*** Material for the task ***

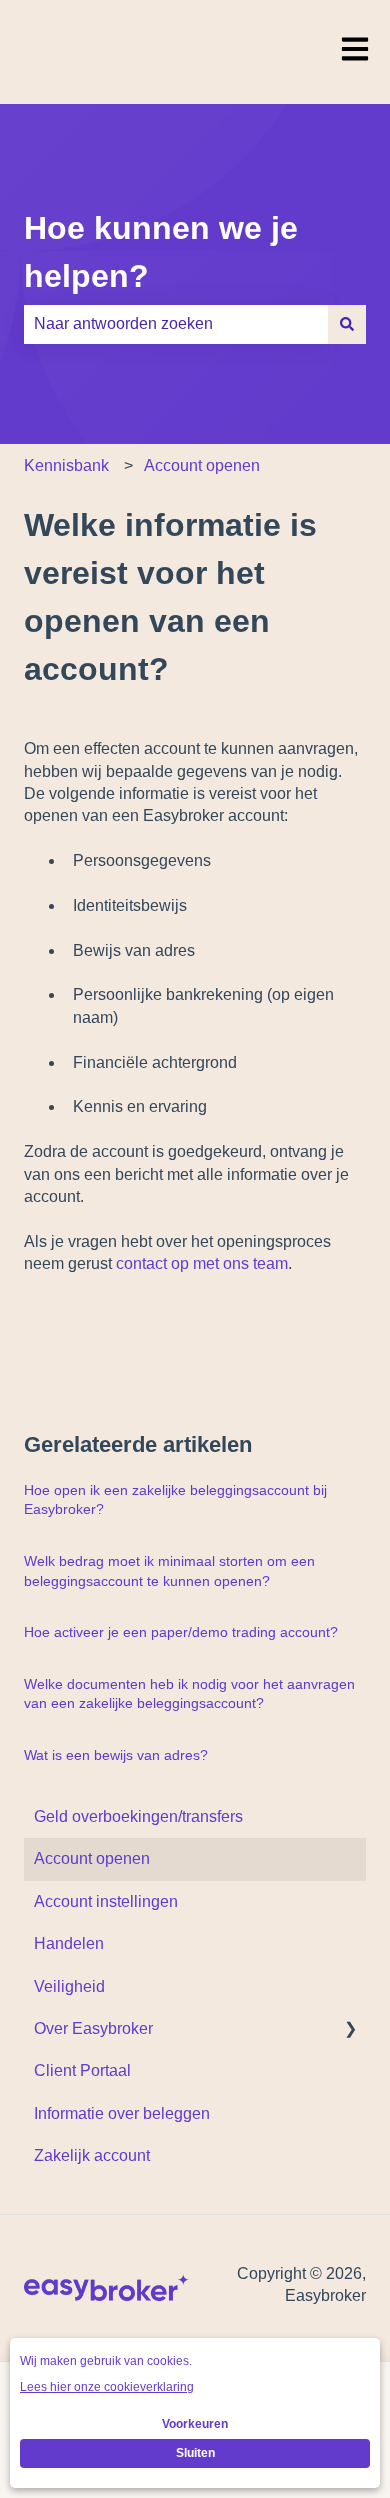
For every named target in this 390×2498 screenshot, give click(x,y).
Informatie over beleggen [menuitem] (122, 2113)
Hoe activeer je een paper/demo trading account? (181, 1632)
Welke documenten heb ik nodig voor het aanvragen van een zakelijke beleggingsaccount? (189, 1694)
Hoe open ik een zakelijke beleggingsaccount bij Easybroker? (175, 1500)
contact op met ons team (202, 1263)
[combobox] (176, 324)
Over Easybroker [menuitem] (93, 2028)
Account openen (202, 465)
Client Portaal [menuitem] (82, 2070)
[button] (350, 2030)
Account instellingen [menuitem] (106, 1901)
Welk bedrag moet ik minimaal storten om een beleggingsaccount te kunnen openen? (169, 1571)
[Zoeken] (347, 324)
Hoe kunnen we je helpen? (161, 252)
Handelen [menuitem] (69, 1943)
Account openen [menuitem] (92, 1858)
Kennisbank (66, 465)
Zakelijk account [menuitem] (92, 2155)
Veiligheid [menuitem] (69, 1986)
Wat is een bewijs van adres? (116, 1755)
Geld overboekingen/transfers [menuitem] (138, 1816)
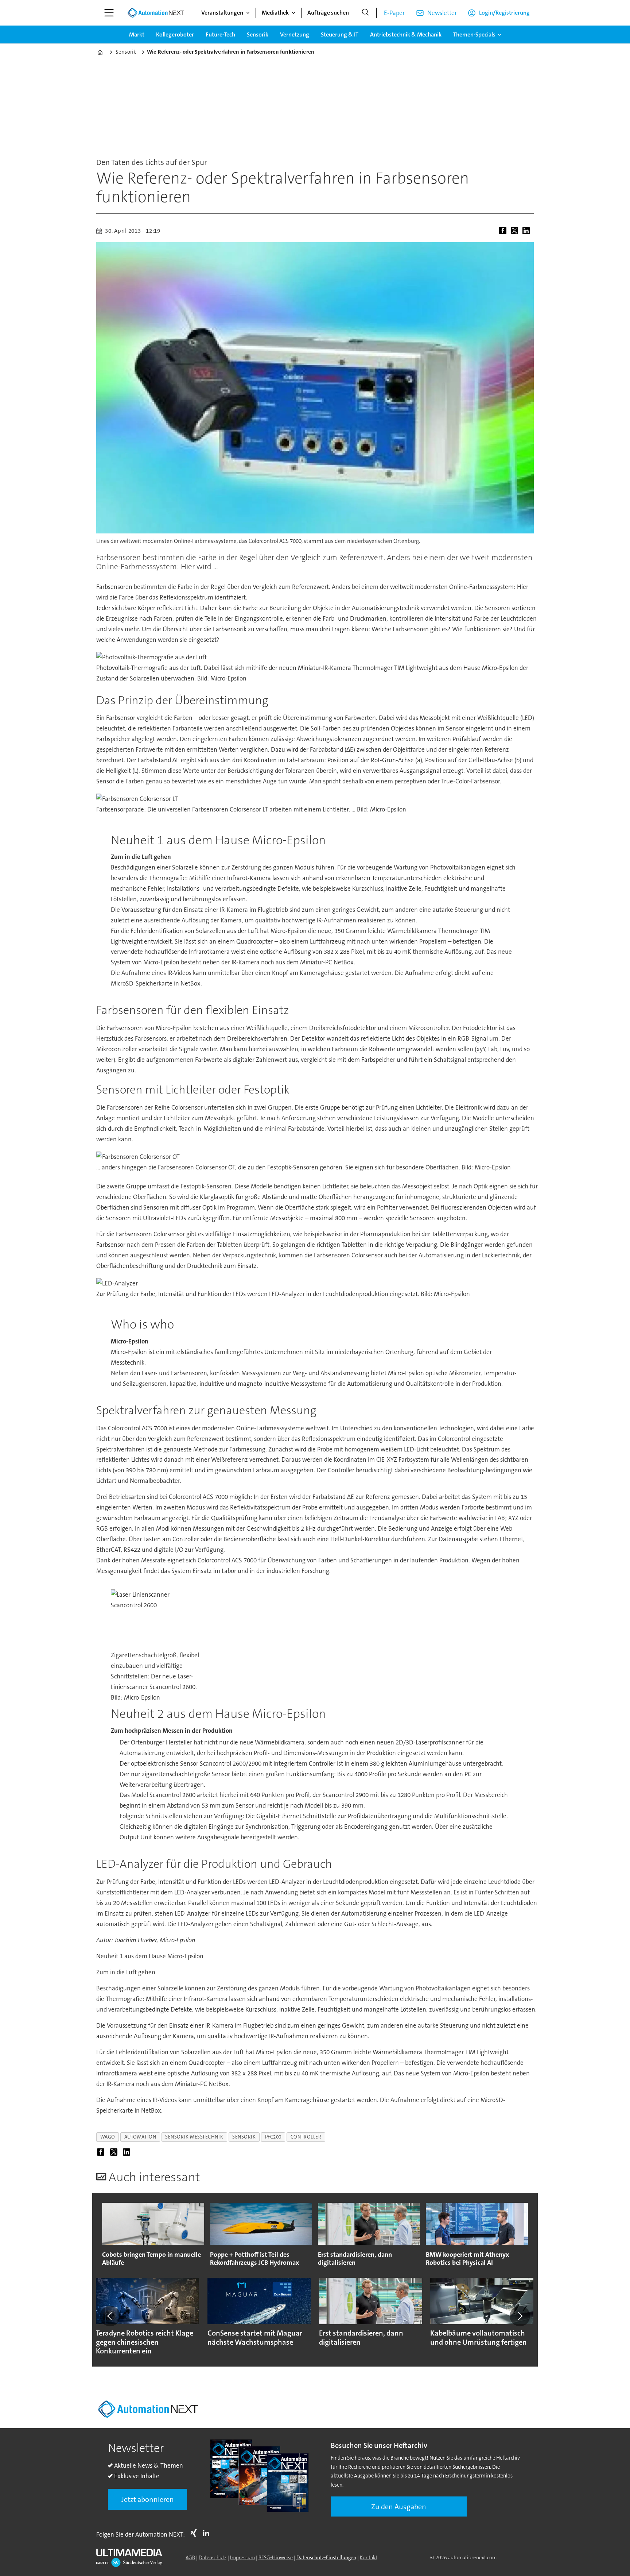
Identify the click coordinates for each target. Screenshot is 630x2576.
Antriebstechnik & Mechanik (406, 34)
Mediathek (275, 12)
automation (140, 2137)
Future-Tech (220, 34)
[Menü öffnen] (109, 13)
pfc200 (273, 2137)
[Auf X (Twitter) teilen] (515, 230)
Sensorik (257, 34)
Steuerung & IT (339, 34)
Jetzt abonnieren (147, 2499)
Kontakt (368, 2557)
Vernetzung (294, 34)
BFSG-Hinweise (275, 2557)
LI (207, 2533)
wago (107, 2137)
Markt (136, 34)
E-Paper (394, 13)
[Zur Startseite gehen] (156, 13)
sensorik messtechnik (194, 2137)
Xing (195, 2533)
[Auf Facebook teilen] (504, 230)
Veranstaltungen (222, 12)
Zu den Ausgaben (398, 2506)
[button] (110, 2316)
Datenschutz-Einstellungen (326, 2557)
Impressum (242, 2557)
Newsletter (442, 13)
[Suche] (365, 12)
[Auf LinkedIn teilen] (527, 230)
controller (306, 2137)
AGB (190, 2557)
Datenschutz (212, 2557)
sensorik (244, 2137)
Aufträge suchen (328, 12)
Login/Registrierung (504, 12)
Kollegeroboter (175, 34)
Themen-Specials (474, 34)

*** End of Material for the task ***

◆ Exercise directions ◆
In the answer, please give only the lines from the line containing "sensorik (244, 2137)" through the final line of the data, copied exactly.

◆ Exercise answer ◆
sensorik (244, 2137)
Aufträge suchen (328, 12)
Login/Registrierung (504, 12)
Kollegeroboter (175, 34)
Themen-Specials (474, 34)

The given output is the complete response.